Late antiquity to the modern era

The ancient Hebrew Book of Enoch describes women who were led astray by fallen angels as being turned into sirens.

Saint Jerome, who translated the Bible into Latin, used the word "sirens" to describe "jackals" in the Book of Isaiah 13:22 and "owls" in the Book of Jeremiah 50:39.

In the teachings of Clement of Alexandria, a siren was described as a beautiful woman who lured men with music, representing the vice of pleasure. Later writers, such as Ambrose, explained that sirens symbolized worldly temptations, not the Greek myth itself.

Isidore of Seville, who wrote the Etymologiae, helped spread the idea that myths were based on real people.

The Physiologus, an ancient text, describes sirens and onocentaurs (hybrid creatures) in the same chapter. These creatures also appear together in the Septuagint version of Isaiah 13:21–22 and 34:14, as well as in some Latin bestiaries from the B-Isidore group.

The Physiologus and other bestiaries from the 6th to 13th centuries described sirens as bird-like creatures. However, over time, some texts began to show sirens as mermaids (half-human, half-fish).

The Bern Physiologus, a 9th-century text, illustrated sirens as mermaids, even though the text described them as birds. A 13th-century Latin bestiary also showed sirens as mermaids with fishtails, despite the text saying they resembled winged birds.

In later bestiaries, sirens were often drawn as mermaids holding musical instruments, sometimes with an eel-like fish. Some illustrations showed sirens with bird-like wings and feet.

Work to complete
• a. According to the text about sirens, what century is the Bern Physiologus from?
• b. Continue the text about sirens from where it stops.

Provided information
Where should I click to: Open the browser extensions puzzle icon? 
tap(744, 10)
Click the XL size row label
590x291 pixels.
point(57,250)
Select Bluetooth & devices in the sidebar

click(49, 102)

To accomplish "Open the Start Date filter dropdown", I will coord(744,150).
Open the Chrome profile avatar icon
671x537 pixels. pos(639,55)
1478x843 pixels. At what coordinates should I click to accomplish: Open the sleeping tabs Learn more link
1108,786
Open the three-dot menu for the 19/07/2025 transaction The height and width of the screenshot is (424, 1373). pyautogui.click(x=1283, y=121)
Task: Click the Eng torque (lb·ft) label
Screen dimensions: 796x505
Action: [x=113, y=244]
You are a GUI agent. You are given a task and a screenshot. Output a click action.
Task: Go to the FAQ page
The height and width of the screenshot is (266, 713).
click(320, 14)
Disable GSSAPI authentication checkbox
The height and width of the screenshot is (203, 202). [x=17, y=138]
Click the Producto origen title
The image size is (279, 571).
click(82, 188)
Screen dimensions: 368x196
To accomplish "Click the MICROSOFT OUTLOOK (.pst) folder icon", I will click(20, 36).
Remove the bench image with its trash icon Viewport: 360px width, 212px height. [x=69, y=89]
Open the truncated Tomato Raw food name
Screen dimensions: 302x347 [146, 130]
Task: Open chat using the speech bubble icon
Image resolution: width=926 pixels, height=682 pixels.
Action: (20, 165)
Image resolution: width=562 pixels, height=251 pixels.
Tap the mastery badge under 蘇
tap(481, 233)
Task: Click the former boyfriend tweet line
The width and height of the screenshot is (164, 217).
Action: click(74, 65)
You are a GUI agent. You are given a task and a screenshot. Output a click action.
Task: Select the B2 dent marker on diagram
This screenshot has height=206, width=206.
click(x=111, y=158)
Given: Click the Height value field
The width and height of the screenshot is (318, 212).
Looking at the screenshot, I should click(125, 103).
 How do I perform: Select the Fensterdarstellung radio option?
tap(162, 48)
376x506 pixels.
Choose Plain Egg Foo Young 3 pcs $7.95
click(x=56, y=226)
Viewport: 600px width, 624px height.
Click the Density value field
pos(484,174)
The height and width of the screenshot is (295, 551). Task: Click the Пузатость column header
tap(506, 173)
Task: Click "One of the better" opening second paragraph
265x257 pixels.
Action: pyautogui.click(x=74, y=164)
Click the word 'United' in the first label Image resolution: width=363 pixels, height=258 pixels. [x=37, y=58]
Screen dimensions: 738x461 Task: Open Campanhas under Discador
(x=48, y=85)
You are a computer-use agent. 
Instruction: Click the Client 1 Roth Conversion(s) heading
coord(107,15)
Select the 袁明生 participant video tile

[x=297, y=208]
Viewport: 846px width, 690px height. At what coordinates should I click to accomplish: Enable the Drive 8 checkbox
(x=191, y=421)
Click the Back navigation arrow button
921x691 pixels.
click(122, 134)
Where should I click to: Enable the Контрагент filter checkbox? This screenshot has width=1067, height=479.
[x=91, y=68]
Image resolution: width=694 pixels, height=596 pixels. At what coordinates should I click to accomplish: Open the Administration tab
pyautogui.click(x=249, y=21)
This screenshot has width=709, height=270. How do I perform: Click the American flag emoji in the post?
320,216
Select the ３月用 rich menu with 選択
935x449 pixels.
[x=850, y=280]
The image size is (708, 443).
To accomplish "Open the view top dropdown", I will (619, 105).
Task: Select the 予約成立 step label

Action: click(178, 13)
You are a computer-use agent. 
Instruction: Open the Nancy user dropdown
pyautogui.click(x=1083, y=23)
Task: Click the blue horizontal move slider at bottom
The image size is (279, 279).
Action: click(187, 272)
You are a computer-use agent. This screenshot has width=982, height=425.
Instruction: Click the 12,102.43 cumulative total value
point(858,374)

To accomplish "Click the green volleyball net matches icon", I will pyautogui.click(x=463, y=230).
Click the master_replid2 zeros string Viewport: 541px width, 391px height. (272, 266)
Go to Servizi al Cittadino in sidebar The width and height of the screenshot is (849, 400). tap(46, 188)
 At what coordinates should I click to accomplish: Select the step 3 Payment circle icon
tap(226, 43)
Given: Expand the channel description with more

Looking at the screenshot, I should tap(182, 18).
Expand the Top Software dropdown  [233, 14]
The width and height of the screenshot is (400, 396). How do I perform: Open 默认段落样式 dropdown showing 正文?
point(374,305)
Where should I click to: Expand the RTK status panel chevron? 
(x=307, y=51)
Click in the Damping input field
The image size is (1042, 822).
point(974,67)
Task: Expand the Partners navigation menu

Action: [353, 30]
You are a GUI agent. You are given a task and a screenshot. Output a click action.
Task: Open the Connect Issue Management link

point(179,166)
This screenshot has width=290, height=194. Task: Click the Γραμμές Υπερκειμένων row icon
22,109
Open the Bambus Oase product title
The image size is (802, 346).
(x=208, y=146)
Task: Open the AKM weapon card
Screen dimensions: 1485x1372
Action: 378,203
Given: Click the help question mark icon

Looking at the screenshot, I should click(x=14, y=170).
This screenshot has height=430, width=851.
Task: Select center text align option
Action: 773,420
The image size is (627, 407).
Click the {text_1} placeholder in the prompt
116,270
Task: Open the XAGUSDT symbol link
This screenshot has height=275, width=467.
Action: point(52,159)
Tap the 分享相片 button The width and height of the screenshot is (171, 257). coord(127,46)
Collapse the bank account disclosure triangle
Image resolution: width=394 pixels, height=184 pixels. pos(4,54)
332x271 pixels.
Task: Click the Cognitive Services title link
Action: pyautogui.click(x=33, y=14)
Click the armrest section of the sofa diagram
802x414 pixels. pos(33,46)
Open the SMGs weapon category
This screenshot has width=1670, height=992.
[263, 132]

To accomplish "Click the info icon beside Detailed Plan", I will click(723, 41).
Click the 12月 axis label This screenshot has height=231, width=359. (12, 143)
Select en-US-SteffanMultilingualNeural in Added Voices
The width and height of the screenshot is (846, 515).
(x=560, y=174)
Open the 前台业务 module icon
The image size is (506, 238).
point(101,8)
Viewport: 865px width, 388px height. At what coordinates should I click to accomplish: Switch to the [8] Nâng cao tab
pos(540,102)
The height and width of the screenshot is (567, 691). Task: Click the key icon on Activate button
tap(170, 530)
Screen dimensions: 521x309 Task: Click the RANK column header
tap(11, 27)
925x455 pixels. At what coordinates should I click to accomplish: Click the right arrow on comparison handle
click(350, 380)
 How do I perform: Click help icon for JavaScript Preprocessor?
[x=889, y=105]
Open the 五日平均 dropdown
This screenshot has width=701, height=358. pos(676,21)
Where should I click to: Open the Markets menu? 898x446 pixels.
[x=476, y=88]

Answers below
• a. The 9th century.

• b.
The comb and mirror, now symbols of mermaids, originated from bestiaries that described sirens as vain creatures needing these items.

Bestiaries later changed their descriptions to match artistic styles.

In the 13th century, some texts described sirens as having "fish-like" or "bird-like" features.

Medieval works sometimes mixed sirens with mermaids, claiming the Physiologus as their source.

In Dante Alighieri’s Purgatorio, a siren appears in a dream. She is described as unattractive but becomes beautiful when the pilgrim looks at her. She claims to have lured Ulysses away from his path, but this is incorrect because Ulysses in the Odyssey was warned and prepared for the sirens. Dante may have misunderstood the siren’s story from Cicero’s De finibus. The dream ends when a holy woman appears and reveals the siren’s true, unpleasant appearance.

In Geoffrey of Monmouth’s Historia Regum Britanniae (c. 1136), Brutus of Troy encounters sirens near the Pillars of Hercules before traveling to Britain.

During the Renaissance, female musicians known as courtesans were seen as immoral. Female singers were linked to sirens because they were believed to control men’s reasoning.

Leonardo da Vinci wrote that sirens sang so beautifully that sailors fell asleep and were killed.

In the 17th century, some Jesuit writers claimed sirens existed. Cornelius a Lapide compared a woman’s beauty and voice to a siren’s. Antonio de Lorea and Athanasius Kircher argued that Noah’s Ark had compartments for sirens.

Charles Burney, in A General History of Music (c. 1789), suggested the word "siren" came from a Phoenician term for a songstress. He believed the myth arose from immoral singers in Sicily who lured travelers.

John Lemprière, in his Classical Dictionary (1827), wrote that some believed sirens were immoral women in Sicily who distracted travelers with music. He agreed with Damm’s theory that sirens were skilled singers who used their music to keep travelers from returning home.

Arts and influence

The French composer Claude Debussy created the orchestral piece Nocturnes, with the third movement titled Sirènes. This section represents sirens and the sea, with Debussy stating that it shows "the sea and its many rhythms" and "the mysterious song of the Sirens as they laugh and pass on" under moonlight.

In 1911, the French composer Lili Boulanger wrote Les sirènes for a solo mezzo-soprano, choir, and piano.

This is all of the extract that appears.